== WRITTEN EXERCISE ==
Put the lines of the data starting at the line that contains "Identify the location of home." and ending at the line that contains "The image size is (1280, 720)." into a JSON list of strings, one string per line. Include both end lines, skip any blank lines, and leave out everything else.

(Target pointing data)

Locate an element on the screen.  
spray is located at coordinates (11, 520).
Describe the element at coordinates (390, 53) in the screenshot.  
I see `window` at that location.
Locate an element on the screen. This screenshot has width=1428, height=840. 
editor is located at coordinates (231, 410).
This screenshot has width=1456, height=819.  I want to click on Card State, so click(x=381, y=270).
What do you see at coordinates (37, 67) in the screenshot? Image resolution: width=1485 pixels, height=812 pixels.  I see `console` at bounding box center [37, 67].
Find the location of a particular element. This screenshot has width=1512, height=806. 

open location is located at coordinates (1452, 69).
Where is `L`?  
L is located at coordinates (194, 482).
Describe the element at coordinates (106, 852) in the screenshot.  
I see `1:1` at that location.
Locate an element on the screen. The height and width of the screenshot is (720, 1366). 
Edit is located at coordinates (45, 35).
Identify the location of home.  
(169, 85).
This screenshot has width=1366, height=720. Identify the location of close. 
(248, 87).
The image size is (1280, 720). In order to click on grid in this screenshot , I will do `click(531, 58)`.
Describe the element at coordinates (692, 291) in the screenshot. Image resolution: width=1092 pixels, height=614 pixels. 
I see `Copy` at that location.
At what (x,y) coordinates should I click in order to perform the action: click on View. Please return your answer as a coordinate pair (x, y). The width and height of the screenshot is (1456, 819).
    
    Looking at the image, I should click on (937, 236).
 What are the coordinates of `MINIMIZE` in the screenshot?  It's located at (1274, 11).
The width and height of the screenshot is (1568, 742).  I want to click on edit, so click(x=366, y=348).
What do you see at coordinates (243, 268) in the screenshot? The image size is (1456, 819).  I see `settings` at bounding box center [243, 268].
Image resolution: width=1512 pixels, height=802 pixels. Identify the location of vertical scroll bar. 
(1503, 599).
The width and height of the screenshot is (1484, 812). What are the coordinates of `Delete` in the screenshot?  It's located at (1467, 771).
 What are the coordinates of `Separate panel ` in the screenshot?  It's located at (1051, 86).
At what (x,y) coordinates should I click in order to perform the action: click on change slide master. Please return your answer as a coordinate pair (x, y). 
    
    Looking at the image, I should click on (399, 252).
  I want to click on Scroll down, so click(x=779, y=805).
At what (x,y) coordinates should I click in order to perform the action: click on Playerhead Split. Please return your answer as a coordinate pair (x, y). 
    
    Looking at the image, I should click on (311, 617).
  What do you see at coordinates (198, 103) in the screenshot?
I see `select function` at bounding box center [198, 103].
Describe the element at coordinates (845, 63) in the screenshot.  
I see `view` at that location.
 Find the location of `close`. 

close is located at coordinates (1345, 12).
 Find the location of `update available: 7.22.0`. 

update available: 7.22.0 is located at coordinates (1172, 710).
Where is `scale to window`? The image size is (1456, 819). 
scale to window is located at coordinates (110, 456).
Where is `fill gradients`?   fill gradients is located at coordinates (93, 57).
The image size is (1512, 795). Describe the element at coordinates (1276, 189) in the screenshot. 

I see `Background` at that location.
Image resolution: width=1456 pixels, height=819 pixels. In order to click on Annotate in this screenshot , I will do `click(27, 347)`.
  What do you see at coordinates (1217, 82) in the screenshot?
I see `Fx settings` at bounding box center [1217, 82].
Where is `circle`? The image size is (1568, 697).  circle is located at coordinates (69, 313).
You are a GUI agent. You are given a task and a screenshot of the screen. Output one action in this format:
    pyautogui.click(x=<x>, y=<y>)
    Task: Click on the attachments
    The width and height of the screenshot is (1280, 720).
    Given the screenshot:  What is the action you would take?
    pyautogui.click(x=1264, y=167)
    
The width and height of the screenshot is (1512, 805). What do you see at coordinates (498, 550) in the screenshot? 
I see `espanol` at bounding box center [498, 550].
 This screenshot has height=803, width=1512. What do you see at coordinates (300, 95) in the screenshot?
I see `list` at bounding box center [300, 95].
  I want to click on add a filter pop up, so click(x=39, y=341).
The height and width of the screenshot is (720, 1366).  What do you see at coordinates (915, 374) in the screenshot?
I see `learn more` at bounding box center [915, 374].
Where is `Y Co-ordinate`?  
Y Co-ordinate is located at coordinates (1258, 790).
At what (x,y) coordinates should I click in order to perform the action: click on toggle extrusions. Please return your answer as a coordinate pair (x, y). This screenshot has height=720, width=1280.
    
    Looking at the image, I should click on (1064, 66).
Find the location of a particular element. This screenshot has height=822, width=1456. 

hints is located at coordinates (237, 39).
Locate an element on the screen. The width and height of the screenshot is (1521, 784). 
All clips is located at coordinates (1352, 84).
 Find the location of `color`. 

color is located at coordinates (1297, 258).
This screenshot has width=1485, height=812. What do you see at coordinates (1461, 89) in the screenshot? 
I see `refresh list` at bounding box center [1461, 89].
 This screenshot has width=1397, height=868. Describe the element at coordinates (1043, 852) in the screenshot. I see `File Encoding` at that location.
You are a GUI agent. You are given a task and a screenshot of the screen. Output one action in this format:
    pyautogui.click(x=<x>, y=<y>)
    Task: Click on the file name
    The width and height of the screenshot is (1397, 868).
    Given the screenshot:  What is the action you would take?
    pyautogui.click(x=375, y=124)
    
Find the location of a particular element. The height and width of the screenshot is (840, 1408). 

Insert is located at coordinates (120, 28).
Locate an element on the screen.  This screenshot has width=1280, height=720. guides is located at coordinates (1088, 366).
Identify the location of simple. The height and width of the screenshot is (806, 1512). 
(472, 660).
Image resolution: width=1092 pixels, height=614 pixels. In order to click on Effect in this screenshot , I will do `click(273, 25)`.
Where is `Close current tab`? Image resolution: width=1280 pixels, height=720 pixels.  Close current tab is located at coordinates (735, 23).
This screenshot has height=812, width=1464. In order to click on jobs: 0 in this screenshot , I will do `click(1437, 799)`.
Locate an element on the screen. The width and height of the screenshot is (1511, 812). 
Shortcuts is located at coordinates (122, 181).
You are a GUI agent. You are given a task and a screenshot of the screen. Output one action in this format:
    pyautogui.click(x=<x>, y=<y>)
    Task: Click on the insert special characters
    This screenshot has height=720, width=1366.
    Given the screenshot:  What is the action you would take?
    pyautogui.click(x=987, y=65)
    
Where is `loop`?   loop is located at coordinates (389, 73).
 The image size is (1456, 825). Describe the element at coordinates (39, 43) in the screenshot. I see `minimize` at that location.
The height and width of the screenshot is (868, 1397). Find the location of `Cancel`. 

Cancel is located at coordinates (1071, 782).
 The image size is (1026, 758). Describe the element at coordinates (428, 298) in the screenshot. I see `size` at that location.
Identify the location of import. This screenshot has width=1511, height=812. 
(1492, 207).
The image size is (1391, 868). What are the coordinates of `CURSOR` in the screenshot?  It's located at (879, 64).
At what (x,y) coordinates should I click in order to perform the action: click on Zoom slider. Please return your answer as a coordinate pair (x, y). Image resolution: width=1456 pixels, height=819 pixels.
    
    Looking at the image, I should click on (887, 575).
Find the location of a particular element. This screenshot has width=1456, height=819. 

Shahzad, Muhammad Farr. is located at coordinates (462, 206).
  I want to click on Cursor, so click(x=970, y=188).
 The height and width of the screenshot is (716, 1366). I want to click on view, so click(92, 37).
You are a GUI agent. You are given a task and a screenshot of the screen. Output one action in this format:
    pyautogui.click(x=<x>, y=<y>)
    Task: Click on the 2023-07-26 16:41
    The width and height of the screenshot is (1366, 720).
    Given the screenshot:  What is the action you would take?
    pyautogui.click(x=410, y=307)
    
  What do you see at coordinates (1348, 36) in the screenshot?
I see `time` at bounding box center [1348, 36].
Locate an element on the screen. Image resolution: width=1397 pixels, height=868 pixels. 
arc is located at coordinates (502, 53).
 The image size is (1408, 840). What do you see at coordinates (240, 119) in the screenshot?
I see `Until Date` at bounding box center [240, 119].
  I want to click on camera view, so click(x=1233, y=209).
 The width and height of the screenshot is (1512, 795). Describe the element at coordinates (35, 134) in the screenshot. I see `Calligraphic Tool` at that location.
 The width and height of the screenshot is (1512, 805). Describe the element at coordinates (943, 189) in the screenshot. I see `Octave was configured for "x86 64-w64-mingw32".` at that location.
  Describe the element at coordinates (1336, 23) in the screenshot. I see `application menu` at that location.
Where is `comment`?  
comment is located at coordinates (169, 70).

== RIGHT ANSWER ==
[
  "Identify the location of home.  ",
  "(169, 85).",
  "This screenshot has width=1366, height=720. Identify the location of close. ",
  "(248, 87).",
  "The image size is (1280, 720). In order to click on grid in this screenshot , I will do `click(531, 58)`."
]